Monday, 11 February 2013

A global phenomenon

So it isn't just New Zealand's Ministry of Health who seem to apply different standards of evidence on the health effects of alcohol depending on whether, for any particular disorder, alcohol consumption seems to ameliorate or worsen the condition. I'd written:
The New Zealand Food and Nutrition Guidelines for Older People [Updated: see here] talks a whole lot about the risks and very very little about the benefits. Recall that the J-curve is strongest for middle aged and older people.
Alcohol causes a range of adverse effects on health, including cirrhosis of the liver, pancreatitis, endocrine disorders, cardiomyopathy, gastritis, high blood pressure, haemorrhagic stroke, and cancers of the mouth, pharynx, larynx, oesophagus, breast and liver. It also contributes to death and injury on the roads, drowning, suicide, assaults and domestic violence, other non-traffic related mortality and morbidity, and some mental health disorders and sexual health problems. High levels of alcohol use are also associated with alcohol dependence and abuse (Ministry of Health 2008a). Moderate alcohol consumption may have some benefits for older people, but further research is needed to fully understand the potential benefits.
Every risk is conclusively proven; every benefit needs further study.
There's an interesting letter in the latest issue of The Lancet. Michael Roerecke and Jurgen Rehm recently put out another metastudy on the cardioprotective benefits of low to moderate alcohol consumption. They don't recommend that people start drinking for heart health, but they find the cardioprotective benefits awfully hard to deny.

========================================

- Required action A:
Reproduce the passage of the blog post on alcohol and health starting at "Monday, 11 February" and ending at "and older people.".
- Required action B:
Translate this sentence from the blog post on alcohol and health into Spanish: "Every risk is conclusively proven; every benefit needs further study."
- Required action C:
Answer these questions from the blog post on alcohol and health:
(i) For which people does the post say the J-curve is strongest?
(ii) In which journal does the post say the interesting letter appears?
(iii) Who recently put out another metastudy on the cardioprotective benefits of low to moderate alcohol consumption?

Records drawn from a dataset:
========================================

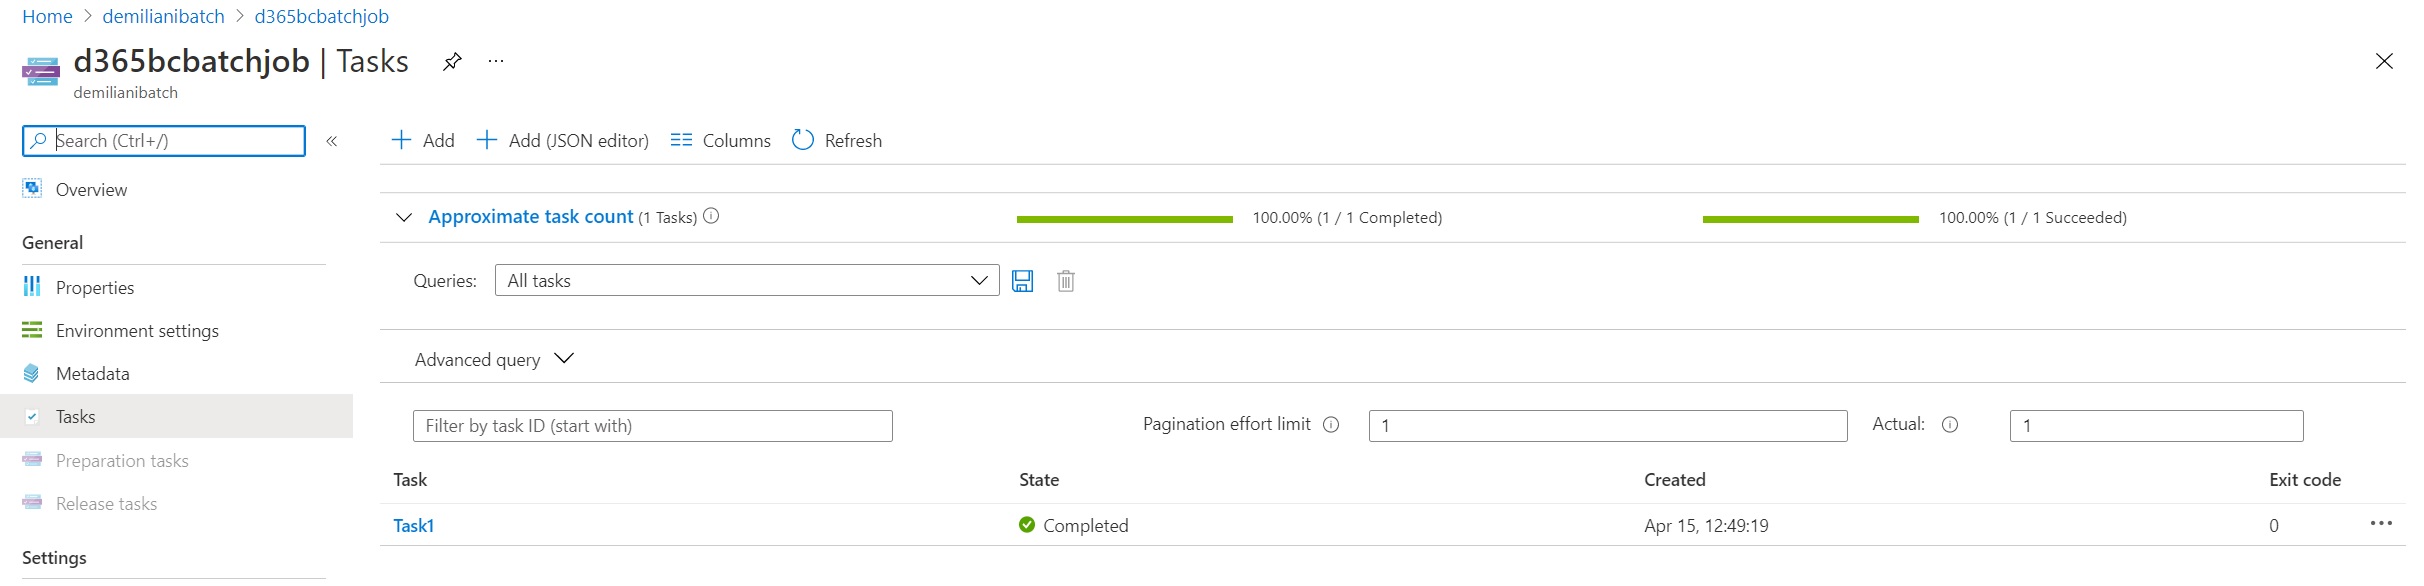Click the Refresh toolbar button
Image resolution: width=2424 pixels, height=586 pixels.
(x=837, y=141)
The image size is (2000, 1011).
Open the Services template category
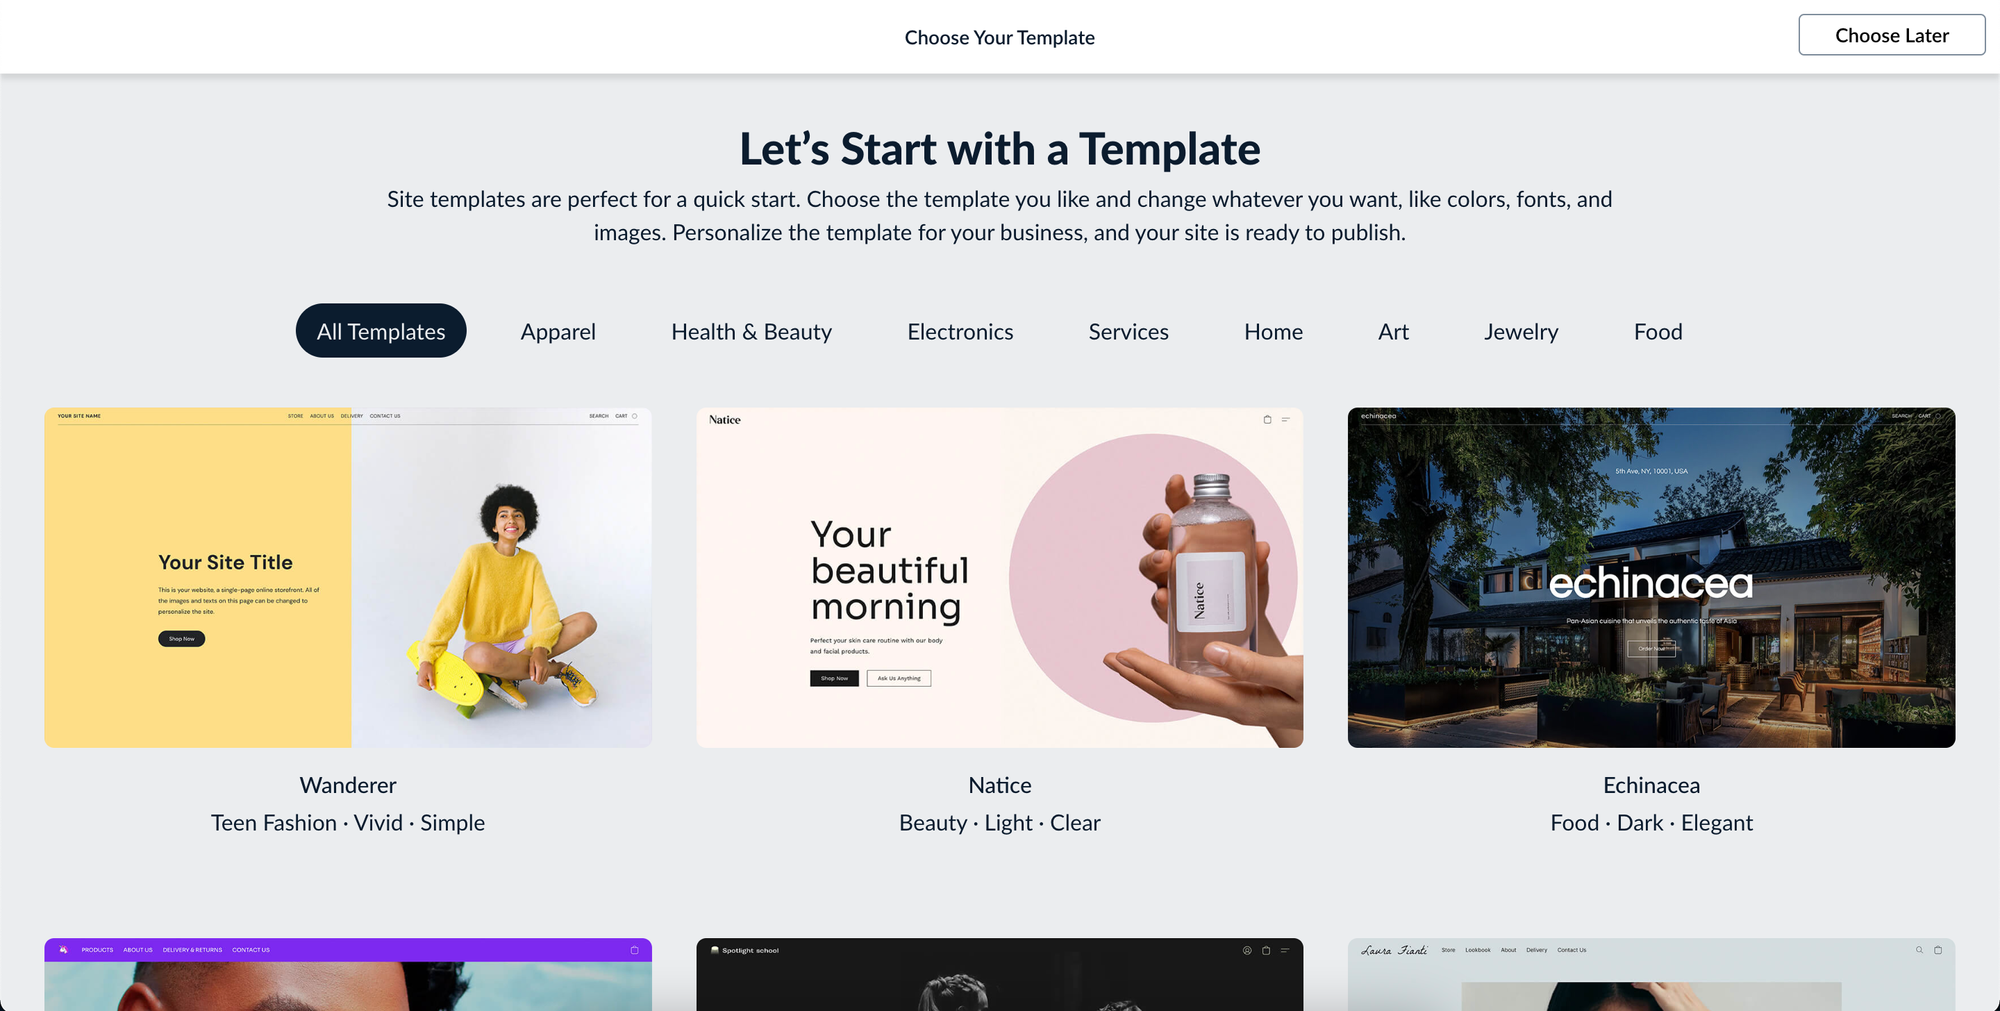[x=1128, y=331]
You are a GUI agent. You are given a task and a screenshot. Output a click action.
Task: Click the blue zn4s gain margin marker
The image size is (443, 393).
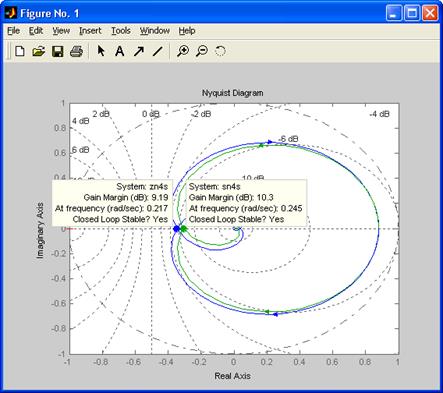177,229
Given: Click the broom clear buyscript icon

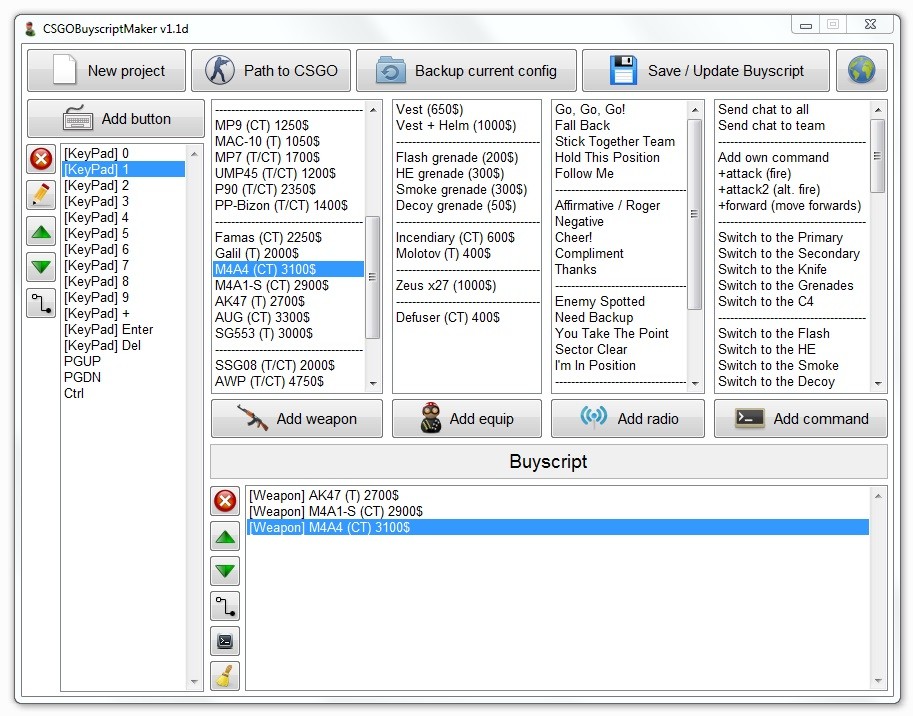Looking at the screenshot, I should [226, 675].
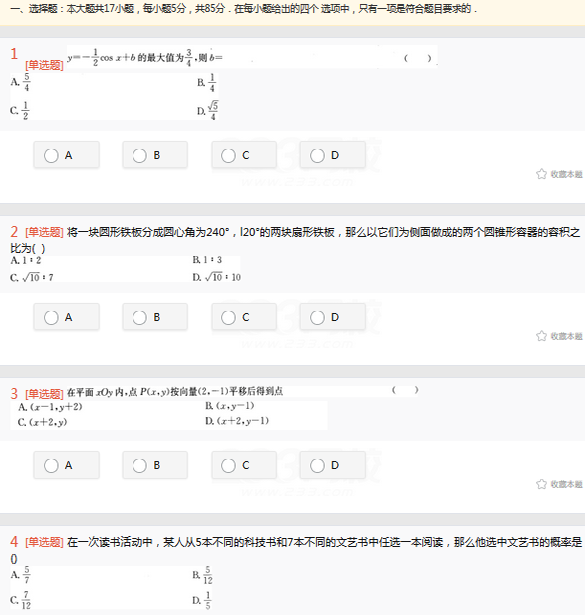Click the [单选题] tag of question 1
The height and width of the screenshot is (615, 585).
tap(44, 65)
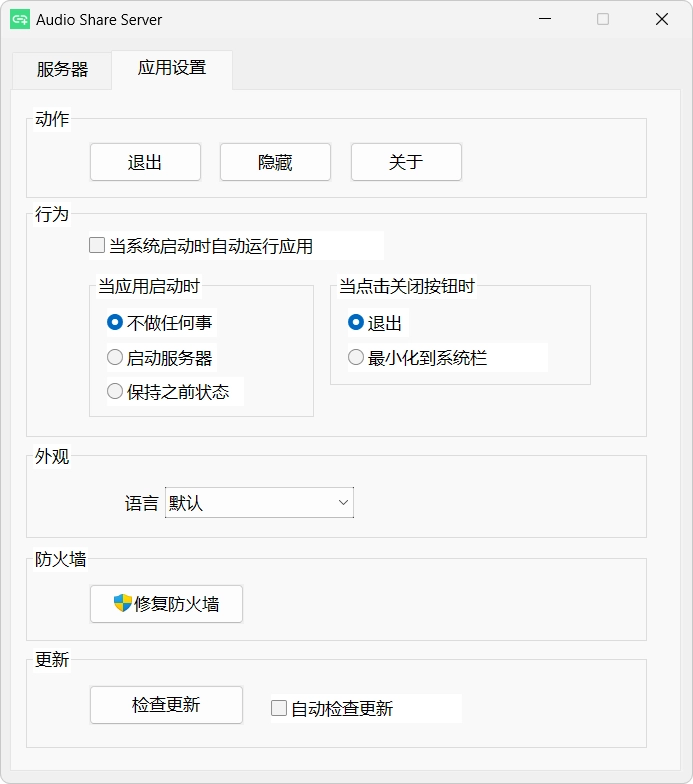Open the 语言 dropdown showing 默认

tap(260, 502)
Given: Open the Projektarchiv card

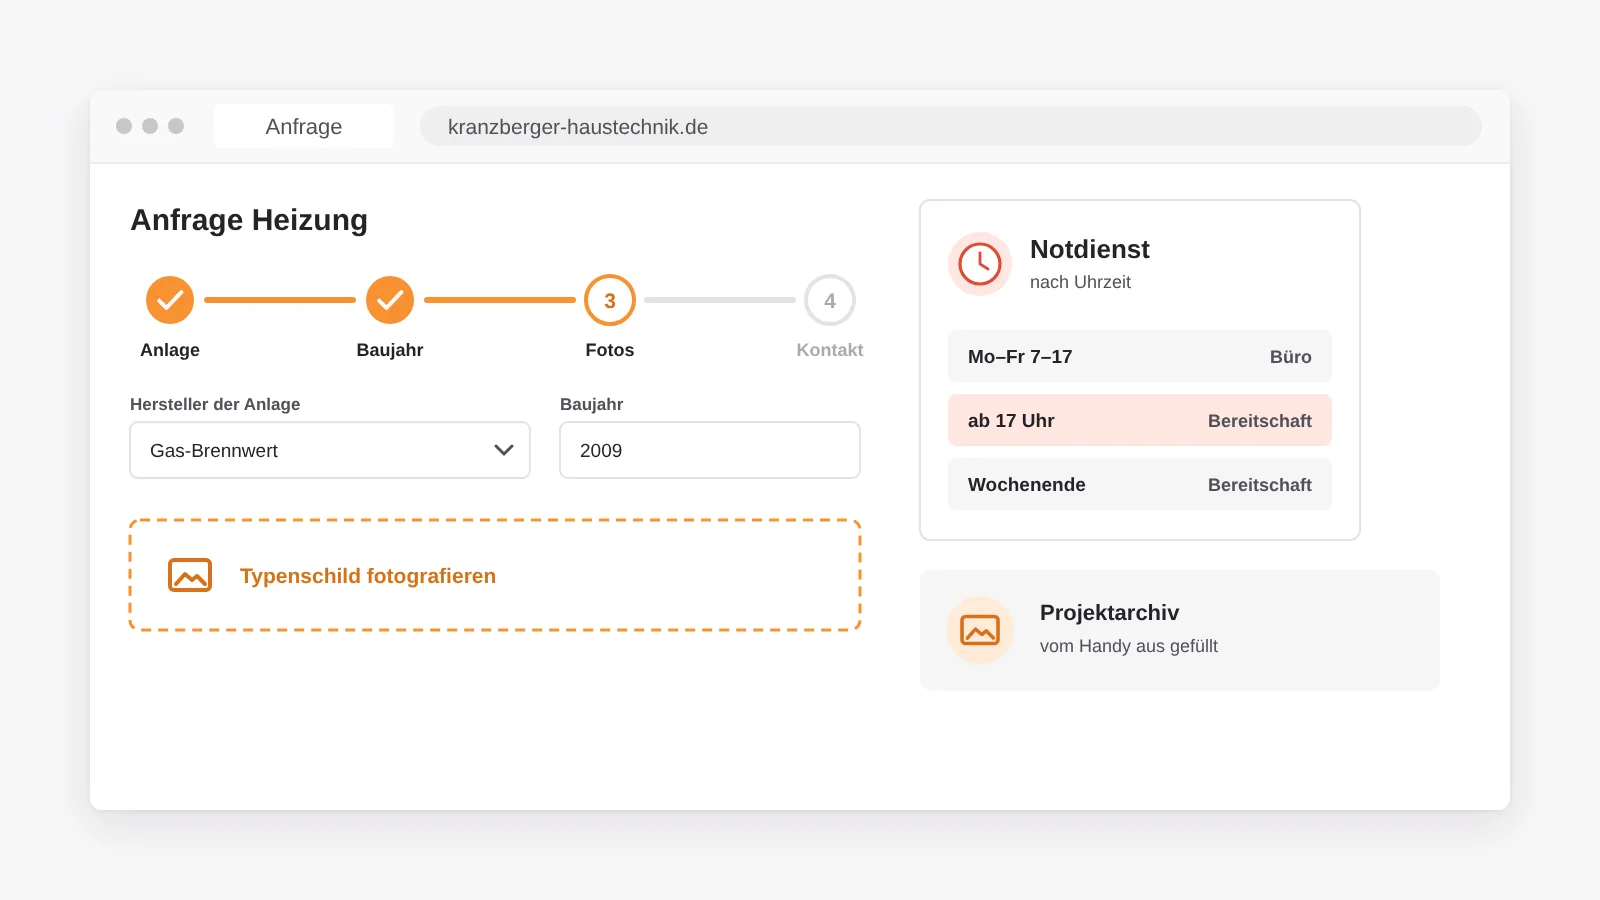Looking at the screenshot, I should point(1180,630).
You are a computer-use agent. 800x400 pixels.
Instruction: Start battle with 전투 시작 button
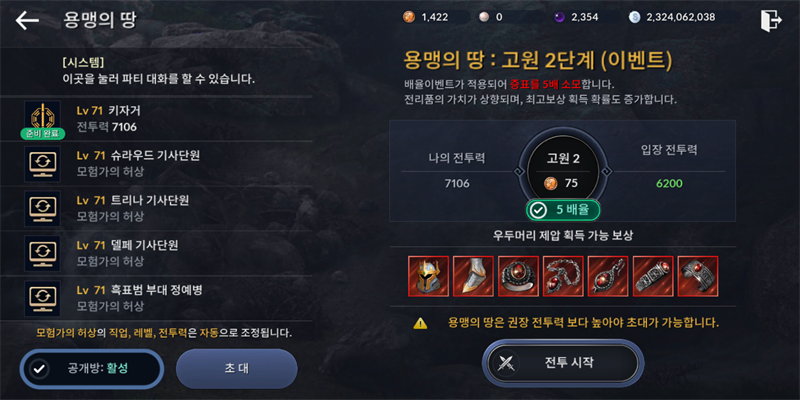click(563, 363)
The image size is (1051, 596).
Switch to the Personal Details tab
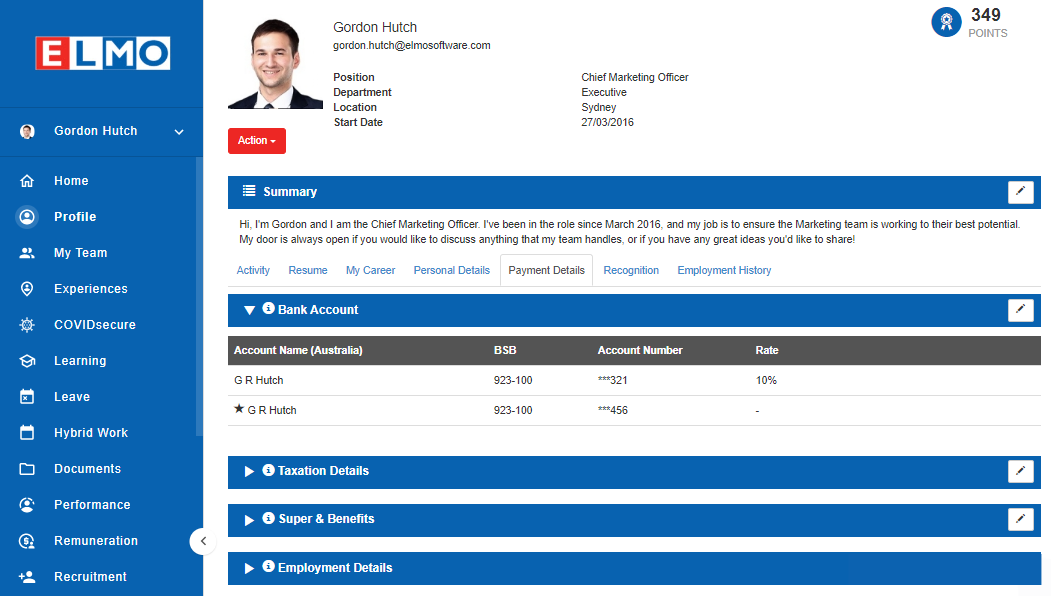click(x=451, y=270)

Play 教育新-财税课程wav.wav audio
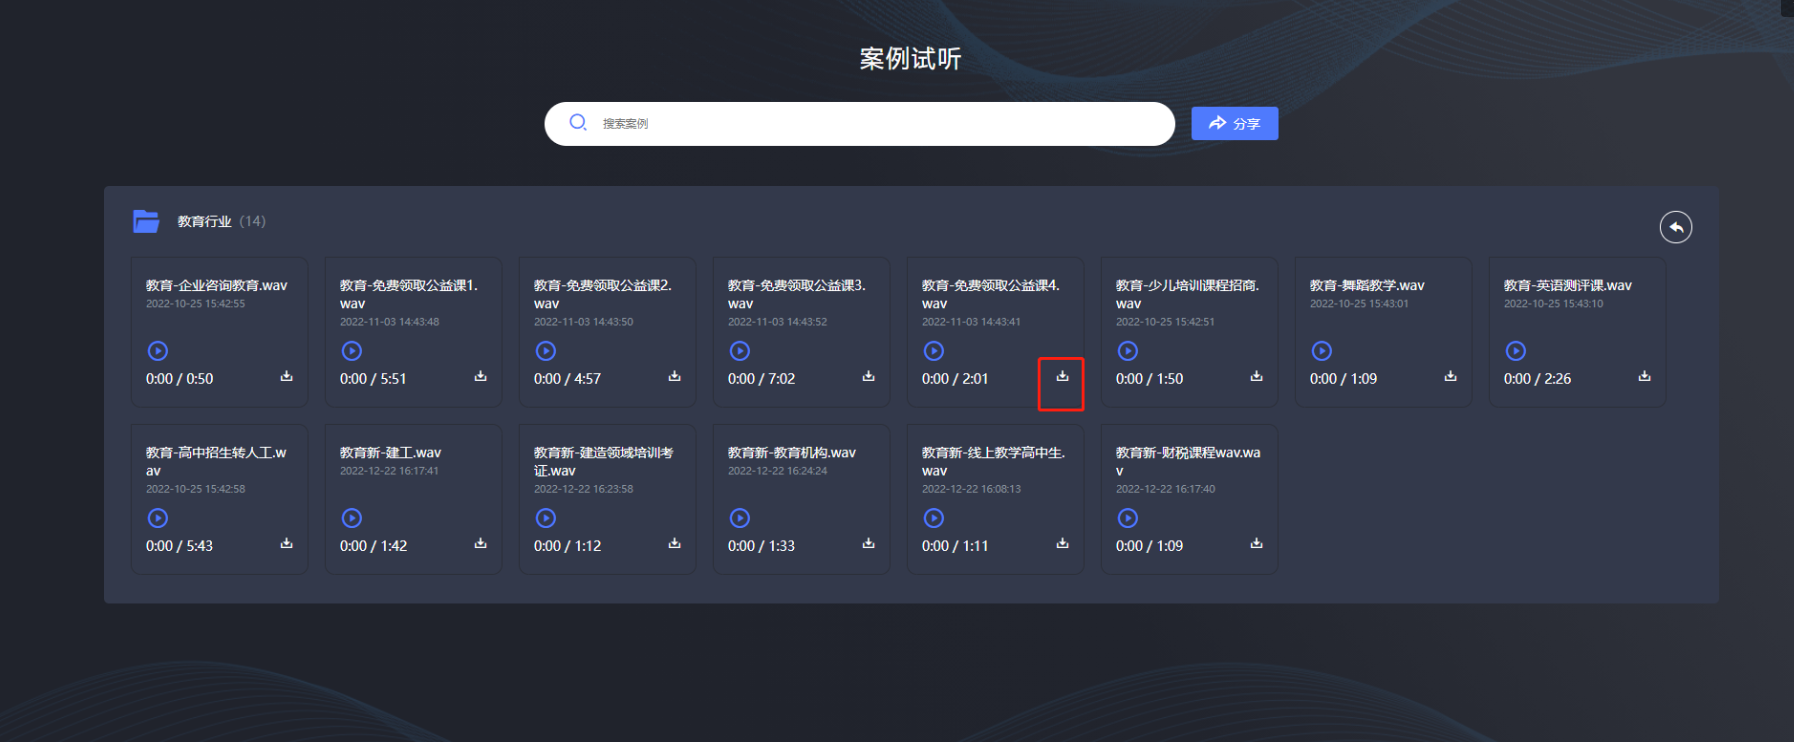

========================================

- Answer A:
Monday, 11 February 2013

A global phenomenon

So it isn't just New Zealand's Ministry of Health who seem to apply different standards of evidence on the health effects of alcohol depending on whether, for any particular disorder, alcohol consumption seems to ameliorate or worsen the condition. I'd written:
The New Zealand Food and Nutrition Guidelines for Older People [Updated: see here] talks a whole lot about the risks and very very little about the benefits. Recall that the J-curve is strongest for middle aged and older people.

- Answer B:
Cada riesgo está demostrado de manera concluyente; cada beneficio necesita más estudios.

- Answer C:
(i) Middle aged and older people.
(ii) The Lancet.
(iii) Michael Roerecke and Jurgen Rehm.